1. i infused my olive oil with lavender, yarrow, and slippery elm bark by heating the oil gently with the herbs in it and then letting it "steep" on super low heat for a couple hours. then strained through a fine mesh sieve to keep the pokies out. obviously not required but i wanted to get as much "nutrition" in the oils as i could since this is for kiddo and faces.

2. combine oils and melt together if needed. the large white "chunks" are coconut oil and shea butter.

3. measure NaOH carefully. also be careful if the air is relatively dry; NaOH granules can get staticky and fly around and land on your skin. wear gloves.

4. pour NaOH into water and stir stir stir. the lye solution will be cloudy at first. allow to cool to lukewarm.

5. pour lye solution into oils. see how the lye solution has cleared up? stir stir stir, preferably mixing with a stick blender.

6. continue blending until trace is reached. see how opaque the soap is now? you will be able to feel a difference in the raw soap as well; it feels thicker when you stir. this is the point where you would stir in any additives, fragrances, or colorants. this is also the point at which you would add any additional oils for superfatting (the calendula oil in the recipe).

7. pour into your prepared mold; cover and place in a warm spot. i generally warm my oven (about 170º) and keep the soap in there; it's out of the way and stays warm. however i have a wooden mold; i would not recommend this for plastic molds or cardboard shoeboxes. silicone baking pans would be fine in the oven of course. we're approximately 1½ hours in at this point, including a little over an hour to allow the lye solution to cool. (from mixing oils and lye to this point is generally only about 15-20 minutes.)

8. gel stage, approximately 2½ hours after start, 1 hour in the mold. the gelling soap is the mustard color in the center. the end result will be whiter, like the soap at the edges of the mold. soap stays in the mold and in its warm place for approximately 48 hours.

i'll post a couple more photos in a couple days, when i unmold, cut, and store for cure.


Anonymous said...

How neat, I think its great that your making your own soap, and I bet it lasts a really long time.
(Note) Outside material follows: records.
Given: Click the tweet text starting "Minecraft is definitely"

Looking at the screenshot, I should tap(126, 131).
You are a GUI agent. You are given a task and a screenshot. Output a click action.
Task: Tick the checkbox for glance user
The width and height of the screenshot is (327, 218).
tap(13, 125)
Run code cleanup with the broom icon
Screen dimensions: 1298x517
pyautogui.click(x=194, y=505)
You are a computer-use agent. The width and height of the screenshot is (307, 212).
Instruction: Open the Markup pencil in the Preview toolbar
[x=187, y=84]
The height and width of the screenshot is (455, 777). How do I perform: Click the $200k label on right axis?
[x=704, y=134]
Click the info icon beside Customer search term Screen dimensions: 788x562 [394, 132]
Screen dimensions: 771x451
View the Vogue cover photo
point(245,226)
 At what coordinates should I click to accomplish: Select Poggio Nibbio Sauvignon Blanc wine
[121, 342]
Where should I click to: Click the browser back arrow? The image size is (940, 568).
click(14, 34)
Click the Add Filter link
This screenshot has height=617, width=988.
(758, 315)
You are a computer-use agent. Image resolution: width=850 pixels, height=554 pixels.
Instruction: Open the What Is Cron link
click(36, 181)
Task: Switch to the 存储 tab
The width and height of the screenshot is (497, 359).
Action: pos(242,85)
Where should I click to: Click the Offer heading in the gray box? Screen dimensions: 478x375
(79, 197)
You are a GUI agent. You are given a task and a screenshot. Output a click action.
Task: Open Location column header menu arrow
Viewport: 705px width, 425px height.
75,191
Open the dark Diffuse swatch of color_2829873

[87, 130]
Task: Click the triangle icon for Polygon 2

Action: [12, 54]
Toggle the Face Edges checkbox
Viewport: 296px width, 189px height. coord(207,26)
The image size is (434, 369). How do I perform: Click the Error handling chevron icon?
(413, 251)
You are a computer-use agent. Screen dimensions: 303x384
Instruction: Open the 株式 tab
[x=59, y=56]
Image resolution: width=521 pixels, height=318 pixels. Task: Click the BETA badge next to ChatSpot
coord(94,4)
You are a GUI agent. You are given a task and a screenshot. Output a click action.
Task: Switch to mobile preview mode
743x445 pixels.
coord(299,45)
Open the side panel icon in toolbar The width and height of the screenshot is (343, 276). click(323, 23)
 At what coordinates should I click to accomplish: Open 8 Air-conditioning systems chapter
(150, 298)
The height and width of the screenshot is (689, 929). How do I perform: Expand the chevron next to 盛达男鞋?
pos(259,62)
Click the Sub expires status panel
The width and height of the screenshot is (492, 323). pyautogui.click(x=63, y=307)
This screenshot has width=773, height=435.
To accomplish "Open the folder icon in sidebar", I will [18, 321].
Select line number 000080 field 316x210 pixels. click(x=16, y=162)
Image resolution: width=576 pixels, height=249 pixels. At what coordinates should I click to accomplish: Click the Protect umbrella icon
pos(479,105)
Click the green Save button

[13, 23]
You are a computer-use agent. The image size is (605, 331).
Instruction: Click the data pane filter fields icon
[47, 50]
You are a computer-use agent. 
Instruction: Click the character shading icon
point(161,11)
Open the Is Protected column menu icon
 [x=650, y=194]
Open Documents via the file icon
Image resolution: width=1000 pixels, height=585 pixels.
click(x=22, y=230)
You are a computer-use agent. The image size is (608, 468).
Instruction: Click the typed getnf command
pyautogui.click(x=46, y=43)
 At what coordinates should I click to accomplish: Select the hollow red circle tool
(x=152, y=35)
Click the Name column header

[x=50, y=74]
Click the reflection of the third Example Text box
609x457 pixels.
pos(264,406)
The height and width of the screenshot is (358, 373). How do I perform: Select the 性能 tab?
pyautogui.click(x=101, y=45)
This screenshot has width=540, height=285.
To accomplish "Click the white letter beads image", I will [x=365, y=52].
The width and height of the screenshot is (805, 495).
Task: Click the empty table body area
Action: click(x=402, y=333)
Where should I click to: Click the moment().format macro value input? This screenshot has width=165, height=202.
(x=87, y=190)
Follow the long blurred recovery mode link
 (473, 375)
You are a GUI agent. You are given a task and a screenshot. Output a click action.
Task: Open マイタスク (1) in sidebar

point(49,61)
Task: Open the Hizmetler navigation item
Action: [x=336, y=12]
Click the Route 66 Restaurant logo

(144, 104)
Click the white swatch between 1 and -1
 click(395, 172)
Have you ever made a liquid soap?

Kelly said...

This may seem like a dumb question- but, do you leave the oven on for the 48 hrs?

Sarah @ said...

Hey there, I just wanted to stop by and apologize. I keep meaning to write an e-mail about the baby stuff (almost put "baby making stuff" but that, you know, sounds way wrong) and catch up on your blog, but apparently I'm too lame to keep up. So HELLO and SORRY and I'll try to get that e-mail off SOON, as in sometime before the century ends!

eireann said...

jenna, i've never made liquid soap. i believe one would usually use potassium hydroxide (KOH) to make liquid soap, and getting KOH at a chemical company is more work than i want to do. NaOH i can just pick up at the grocery store. :)

kelly, no the oven isn't on that whole time. usually only about an hour, and then i just leave the mold in there and let the oven cool on its own.

sarah, no worries! i had an insanely busy weekend this weekend and didn't even look at a computer.